Exercise details
All entries shown below should be duplicated character for character.

(Data section Opens)

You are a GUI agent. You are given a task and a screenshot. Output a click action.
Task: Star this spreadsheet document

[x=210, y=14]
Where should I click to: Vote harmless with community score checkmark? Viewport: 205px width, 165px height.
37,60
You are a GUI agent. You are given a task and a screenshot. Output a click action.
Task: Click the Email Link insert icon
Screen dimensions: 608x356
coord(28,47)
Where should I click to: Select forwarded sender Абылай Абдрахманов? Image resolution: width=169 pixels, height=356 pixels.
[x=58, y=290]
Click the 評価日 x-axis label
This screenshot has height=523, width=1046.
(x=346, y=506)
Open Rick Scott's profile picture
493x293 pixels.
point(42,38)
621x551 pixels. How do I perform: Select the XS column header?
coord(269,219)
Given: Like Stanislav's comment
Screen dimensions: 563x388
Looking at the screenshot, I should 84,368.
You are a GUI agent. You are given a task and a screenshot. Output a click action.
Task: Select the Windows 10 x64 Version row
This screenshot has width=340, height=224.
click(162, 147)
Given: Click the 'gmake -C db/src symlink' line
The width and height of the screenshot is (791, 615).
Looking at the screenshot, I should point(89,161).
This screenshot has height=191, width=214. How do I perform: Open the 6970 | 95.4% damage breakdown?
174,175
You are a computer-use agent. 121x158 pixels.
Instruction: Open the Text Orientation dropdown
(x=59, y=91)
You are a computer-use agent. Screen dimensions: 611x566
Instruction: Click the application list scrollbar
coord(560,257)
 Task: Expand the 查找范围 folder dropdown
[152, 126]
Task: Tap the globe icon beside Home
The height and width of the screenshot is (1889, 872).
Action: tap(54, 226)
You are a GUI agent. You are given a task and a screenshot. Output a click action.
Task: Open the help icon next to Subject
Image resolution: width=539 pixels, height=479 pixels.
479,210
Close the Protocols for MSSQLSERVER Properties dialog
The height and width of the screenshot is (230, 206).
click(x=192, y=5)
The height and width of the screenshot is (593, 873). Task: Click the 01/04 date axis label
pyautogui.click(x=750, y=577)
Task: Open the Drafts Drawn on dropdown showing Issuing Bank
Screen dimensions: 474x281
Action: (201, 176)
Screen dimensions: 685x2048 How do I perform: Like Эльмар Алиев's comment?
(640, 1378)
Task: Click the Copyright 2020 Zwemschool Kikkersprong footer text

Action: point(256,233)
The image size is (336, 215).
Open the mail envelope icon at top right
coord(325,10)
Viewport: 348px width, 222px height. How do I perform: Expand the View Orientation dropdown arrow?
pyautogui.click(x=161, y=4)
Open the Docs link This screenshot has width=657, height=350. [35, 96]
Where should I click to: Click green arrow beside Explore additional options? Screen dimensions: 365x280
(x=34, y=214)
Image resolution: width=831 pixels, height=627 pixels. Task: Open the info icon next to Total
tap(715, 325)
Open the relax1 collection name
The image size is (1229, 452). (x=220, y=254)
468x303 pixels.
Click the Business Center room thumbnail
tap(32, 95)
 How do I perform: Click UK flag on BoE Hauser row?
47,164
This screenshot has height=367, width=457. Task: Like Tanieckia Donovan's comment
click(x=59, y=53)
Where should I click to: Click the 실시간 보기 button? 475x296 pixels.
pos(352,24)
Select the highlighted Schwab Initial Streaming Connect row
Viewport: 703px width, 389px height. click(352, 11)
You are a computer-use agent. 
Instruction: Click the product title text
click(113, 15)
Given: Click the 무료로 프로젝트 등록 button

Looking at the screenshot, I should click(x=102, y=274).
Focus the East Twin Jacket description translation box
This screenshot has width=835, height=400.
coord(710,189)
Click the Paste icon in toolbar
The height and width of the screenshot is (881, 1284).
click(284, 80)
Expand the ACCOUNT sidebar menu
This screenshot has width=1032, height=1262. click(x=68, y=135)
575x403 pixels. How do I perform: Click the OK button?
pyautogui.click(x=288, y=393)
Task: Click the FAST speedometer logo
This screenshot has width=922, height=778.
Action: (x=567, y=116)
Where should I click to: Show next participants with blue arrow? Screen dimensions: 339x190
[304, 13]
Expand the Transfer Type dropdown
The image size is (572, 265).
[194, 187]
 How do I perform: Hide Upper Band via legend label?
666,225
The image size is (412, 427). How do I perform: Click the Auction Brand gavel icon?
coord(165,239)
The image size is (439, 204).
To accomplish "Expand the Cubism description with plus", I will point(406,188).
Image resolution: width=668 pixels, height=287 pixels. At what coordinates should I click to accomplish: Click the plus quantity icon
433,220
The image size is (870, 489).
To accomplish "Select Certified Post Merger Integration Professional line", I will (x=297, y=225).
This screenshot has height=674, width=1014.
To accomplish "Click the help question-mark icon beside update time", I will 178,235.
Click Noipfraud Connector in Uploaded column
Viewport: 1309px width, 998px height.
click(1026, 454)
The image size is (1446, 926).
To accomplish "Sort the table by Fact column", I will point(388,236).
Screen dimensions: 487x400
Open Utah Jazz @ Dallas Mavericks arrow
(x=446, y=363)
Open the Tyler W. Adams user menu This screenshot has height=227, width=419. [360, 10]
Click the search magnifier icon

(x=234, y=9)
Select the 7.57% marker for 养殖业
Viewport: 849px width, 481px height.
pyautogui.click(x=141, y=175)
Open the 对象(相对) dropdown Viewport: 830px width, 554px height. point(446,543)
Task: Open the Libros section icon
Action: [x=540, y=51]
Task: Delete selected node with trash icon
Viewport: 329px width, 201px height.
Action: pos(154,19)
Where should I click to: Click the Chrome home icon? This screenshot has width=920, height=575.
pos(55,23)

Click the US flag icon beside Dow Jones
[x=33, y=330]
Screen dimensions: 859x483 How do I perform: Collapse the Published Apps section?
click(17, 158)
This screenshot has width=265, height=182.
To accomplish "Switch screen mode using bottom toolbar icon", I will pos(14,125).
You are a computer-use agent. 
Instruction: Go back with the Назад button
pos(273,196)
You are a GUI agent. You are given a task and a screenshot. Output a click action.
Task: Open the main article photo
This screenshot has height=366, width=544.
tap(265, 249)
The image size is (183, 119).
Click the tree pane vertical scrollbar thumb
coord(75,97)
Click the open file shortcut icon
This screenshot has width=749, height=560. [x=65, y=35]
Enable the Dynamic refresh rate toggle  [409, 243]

(Data section Closes)

Result
You are a GUI agent. You are given a task and a screenshot. Output a click action.
Task: Star this spreadsheet document

[x=210, y=14]
Where should I click to: Vote harmless with community score checkmark? Viewport: 205px width, 165px height.
37,60
You are a GUI agent. You are given a task and a screenshot. Output a click action.
Task: Click the Email Link insert icon
Screen dimensions: 608x356
coord(28,47)
Where should I click to: Select forwarded sender Абылай Абдрахманов? Image resolution: width=169 pixels, height=356 pixels.
[x=58, y=290]
Click the 評価日 x-axis label
This screenshot has height=523, width=1046.
(x=346, y=506)
Open Rick Scott's profile picture
493x293 pixels.
point(42,38)
621x551 pixels. How do I perform: Select the XS column header?
coord(269,219)
Given: Like Stanislav's comment
Screen dimensions: 563x388
Looking at the screenshot, I should 84,368.
You are a GUI agent. You are given a task and a screenshot. Output a click action.
Task: Select the Windows 10 x64 Version row
This screenshot has width=340, height=224.
click(162, 147)
Given: Click the 'gmake -C db/src symlink' line
The width and height of the screenshot is (791, 615).
Looking at the screenshot, I should point(89,161).
This screenshot has height=191, width=214. How do I perform: Open the 6970 | 95.4% damage breakdown?
174,175
You are a computer-use agent. 121x158 pixels.
Instruction: Open the Text Orientation dropdown
(x=59, y=91)
You are a computer-use agent. Screen dimensions: 611x566
Instruction: Click the application list scrollbar
coord(560,257)
 Task: Expand the 查找范围 folder dropdown
[152, 126]
Task: Tap the globe icon beside Home
The height and width of the screenshot is (1889, 872).
Action: tap(54, 226)
You are a GUI agent. You are given a task and a screenshot. Output a click action.
Task: Open the help icon next to Subject
Image resolution: width=539 pixels, height=479 pixels.
479,210
Close the Protocols for MSSQLSERVER Properties dialog
The height and width of the screenshot is (230, 206).
click(x=192, y=5)
The height and width of the screenshot is (593, 873). Task: Click the 01/04 date axis label
pyautogui.click(x=750, y=577)
Task: Open the Drafts Drawn on dropdown showing Issuing Bank
Screen dimensions: 474x281
Action: (201, 176)
Screen dimensions: 685x2048 How do I perform: Like Эльмар Алиев's comment?
(640, 1378)
Task: Click the Copyright 2020 Zwemschool Kikkersprong footer text

Action: point(256,233)
The image size is (336, 215).
Open the mail envelope icon at top right
coord(325,10)
Viewport: 348px width, 222px height. How do I perform: Expand the View Orientation dropdown arrow?
pyautogui.click(x=161, y=4)
Open the Docs link This screenshot has width=657, height=350. [35, 96]
Where should I click to: Click green arrow beside Explore additional options? Screen dimensions: 365x280
(x=34, y=214)
Image resolution: width=831 pixels, height=627 pixels. Task: Open the info icon next to Total
tap(715, 325)
Open the relax1 collection name
The image size is (1229, 452). (x=220, y=254)
468x303 pixels.
Click the Business Center room thumbnail
tap(32, 95)
 How do I perform: Click UK flag on BoE Hauser row?
47,164
This screenshot has height=367, width=457. Task: Like Tanieckia Donovan's comment
click(x=59, y=53)
Where should I click to: Click the 실시간 보기 button? 475x296 pixels.
pos(352,24)
Select the highlighted Schwab Initial Streaming Connect row
Viewport: 703px width, 389px height. click(352, 11)
You are a computer-use agent. 
Instruction: Click the product title text
click(113, 15)
Given: Click the 무료로 프로젝트 등록 button

Looking at the screenshot, I should click(x=102, y=274).
Focus the East Twin Jacket description translation box
This screenshot has width=835, height=400.
coord(710,189)
Click the Paste icon in toolbar
The height and width of the screenshot is (881, 1284).
click(284, 80)
Expand the ACCOUNT sidebar menu
This screenshot has width=1032, height=1262. click(x=68, y=135)
575x403 pixels. How do I perform: Click the OK button?
pyautogui.click(x=288, y=393)
Task: Click the FAST speedometer logo
This screenshot has width=922, height=778.
Action: (x=567, y=116)
Where should I click to: Show next participants with blue arrow? Screen dimensions: 339x190
[304, 13]
Expand the Transfer Type dropdown
The image size is (572, 265).
[194, 187]
 How do I perform: Hide Upper Band via legend label?
666,225
The image size is (412, 427). How do I perform: Click the Auction Brand gavel icon?
coord(165,239)
The image size is (439, 204).
To accomplish "Expand the Cubism description with plus", I will point(406,188).
Image resolution: width=668 pixels, height=287 pixels. At what coordinates should I click to accomplish: Click the plus quantity icon
433,220
The image size is (870, 489).
To accomplish "Select Certified Post Merger Integration Professional line", I will (x=297, y=225).
This screenshot has height=674, width=1014.
To accomplish "Click the help question-mark icon beside update time", I will 178,235.
Click Noipfraud Connector in Uploaded column
Viewport: 1309px width, 998px height.
click(1026, 454)
The image size is (1446, 926).
To accomplish "Sort the table by Fact column", I will point(388,236).
Screen dimensions: 487x400
Open Utah Jazz @ Dallas Mavericks arrow
(x=446, y=363)
Open the Tyler W. Adams user menu This screenshot has height=227, width=419. [360, 10]
Click the search magnifier icon

(x=234, y=9)
Select the 7.57% marker for 养殖业
Viewport: 849px width, 481px height.
pyautogui.click(x=141, y=175)
Open the 对象(相对) dropdown Viewport: 830px width, 554px height. point(446,543)
Task: Open the Libros section icon
Action: [x=540, y=51]
Task: Delete selected node with trash icon
Viewport: 329px width, 201px height.
Action: pos(154,19)
Where should I click to: Click the Chrome home icon? This screenshot has width=920, height=575.
pos(55,23)

Click the US flag icon beside Dow Jones
[x=33, y=330]
Screen dimensions: 859x483 How do I perform: Collapse the Published Apps section?
click(17, 158)
This screenshot has width=265, height=182.
To accomplish "Switch screen mode using bottom toolbar icon", I will pos(14,125).
You are a computer-use agent. 
Instruction: Go back with the Назад button
pos(273,196)
You are a GUI agent. You are given a task and a screenshot. Output a click action.
Task: Open the main article photo
This screenshot has height=366, width=544.
tap(265, 249)
The image size is (183, 119).
Click the tree pane vertical scrollbar thumb
coord(75,97)
Click the open file shortcut icon
This screenshot has width=749, height=560. [x=65, y=35]
Enable the Dynamic refresh rate toggle  [409, 243]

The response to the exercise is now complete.